▸ Work to do
In the entries below, give everything from the line containing "You are a GUI" down to the line containing "Action: tap(670, 479)", both included, as a JSON list of strings with one string per line. Skip blank lines and leave out the pictures.

▸ Materials provided
----------
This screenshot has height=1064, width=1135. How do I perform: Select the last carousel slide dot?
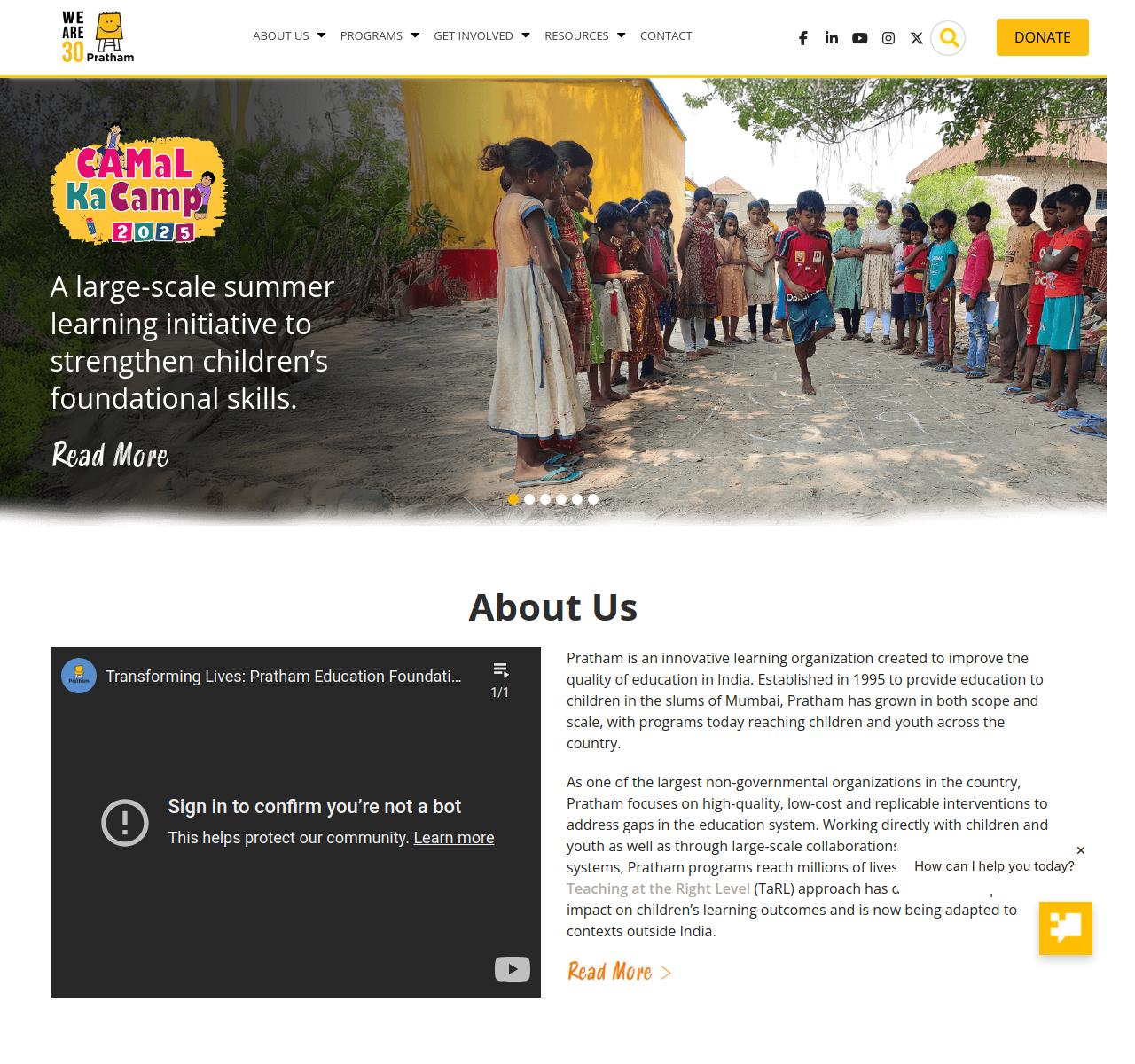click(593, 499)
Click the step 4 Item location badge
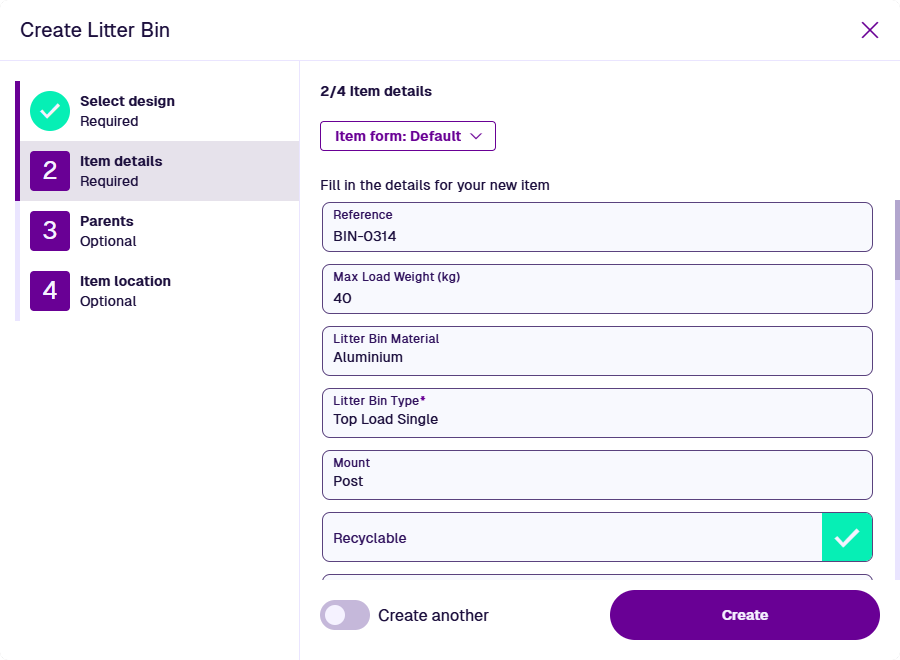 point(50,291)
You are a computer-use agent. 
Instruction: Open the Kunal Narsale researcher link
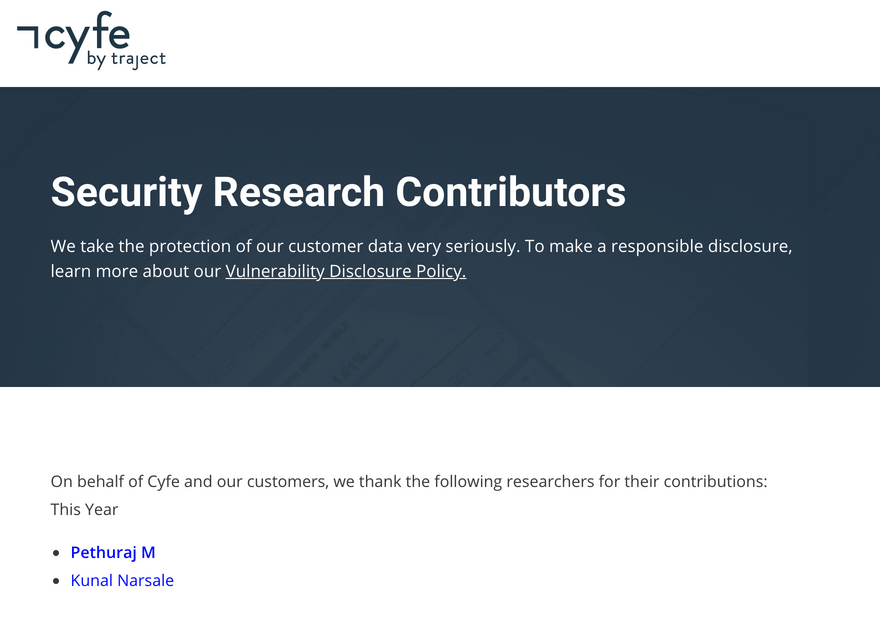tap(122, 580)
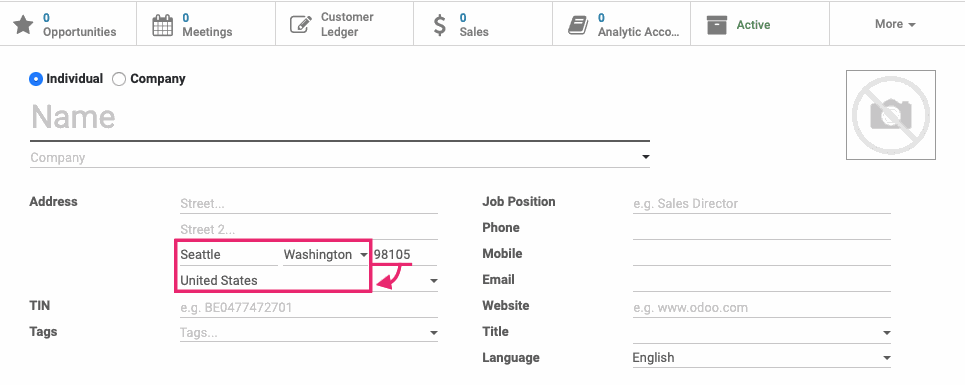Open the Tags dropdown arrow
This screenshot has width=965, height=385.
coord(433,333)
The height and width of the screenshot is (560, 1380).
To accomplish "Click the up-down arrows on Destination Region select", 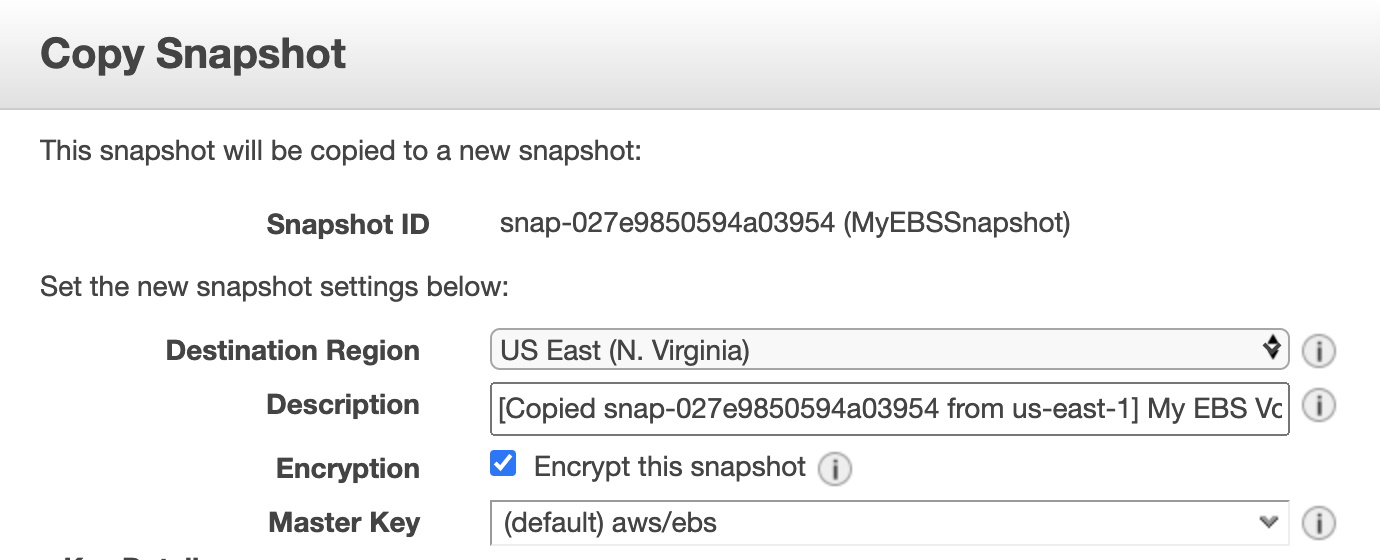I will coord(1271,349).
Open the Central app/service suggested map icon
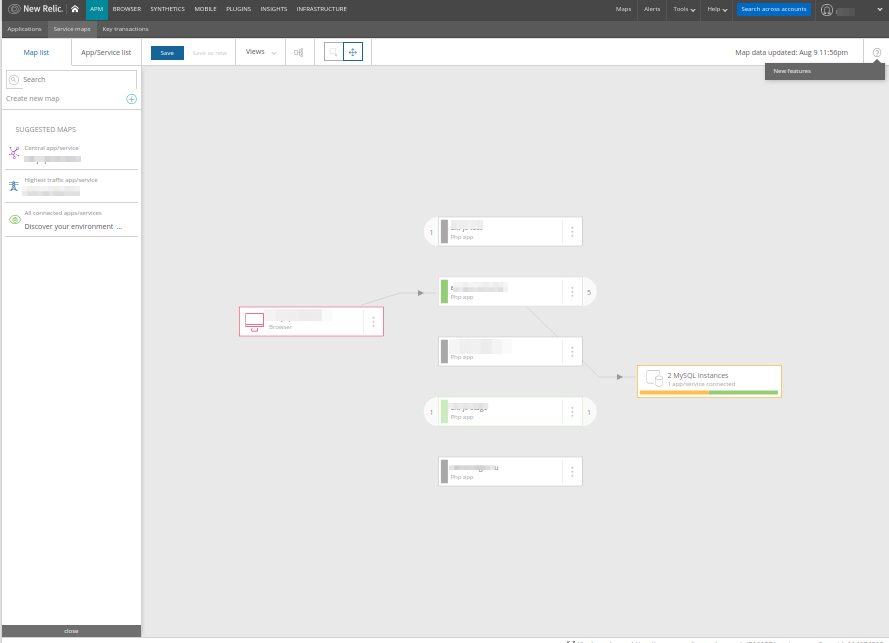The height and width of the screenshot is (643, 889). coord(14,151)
----------
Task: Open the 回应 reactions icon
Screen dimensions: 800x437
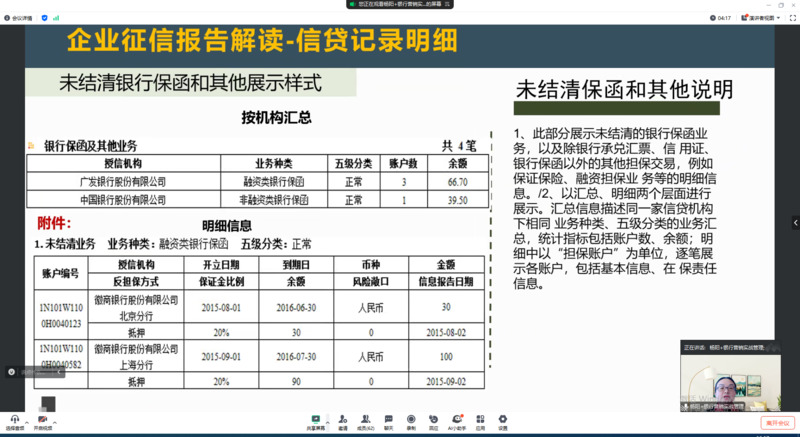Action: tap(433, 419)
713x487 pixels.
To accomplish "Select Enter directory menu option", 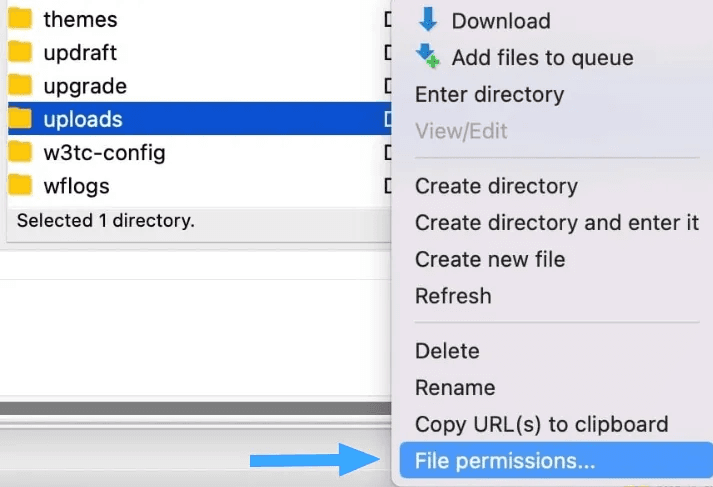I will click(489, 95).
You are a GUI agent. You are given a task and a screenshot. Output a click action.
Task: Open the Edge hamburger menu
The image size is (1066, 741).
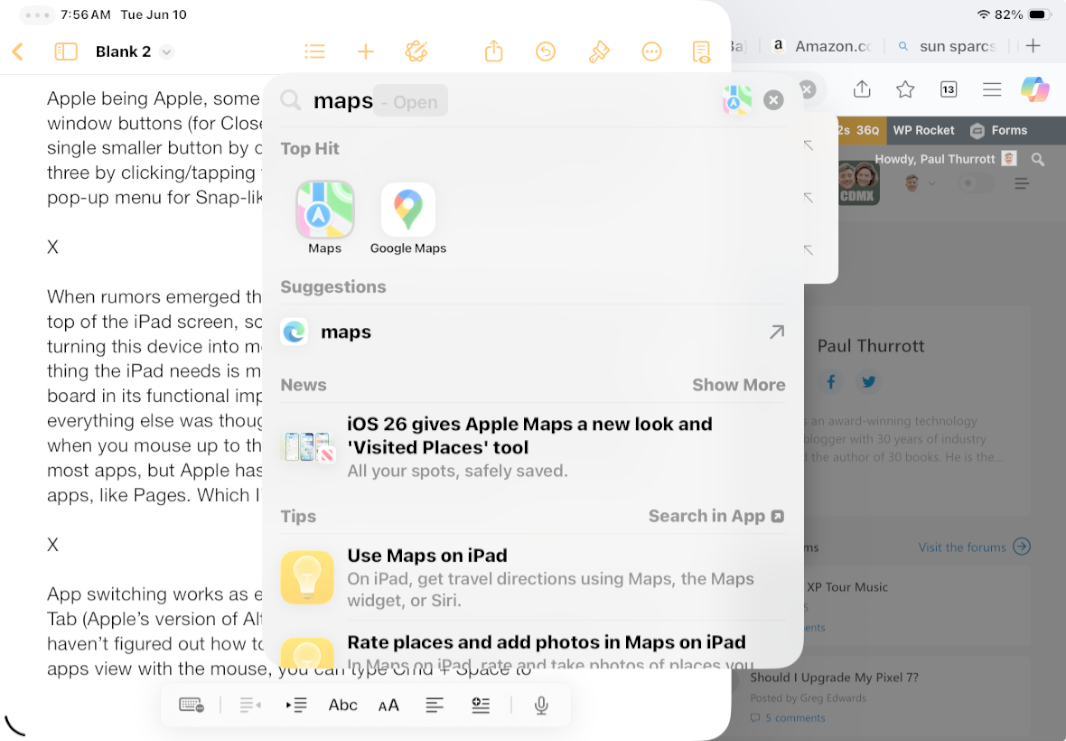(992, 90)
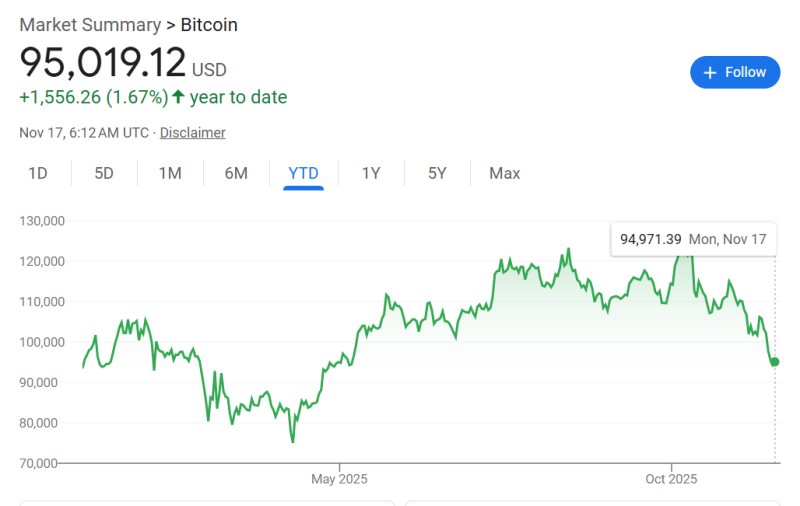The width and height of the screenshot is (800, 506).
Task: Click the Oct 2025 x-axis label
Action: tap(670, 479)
----------
▸ Final result
[
  "You are a GUI agent. You are given a task and a screenshot. Output a click action.",
  "Task: Open the Edge hamburger menu",
  "The image size is (1066, 741).",
  "(992, 90)",
  "The width and height of the screenshot is (800, 506).",
  "Task: Click the Oct 2025 x-axis label",
  "Action: tap(670, 479)"
]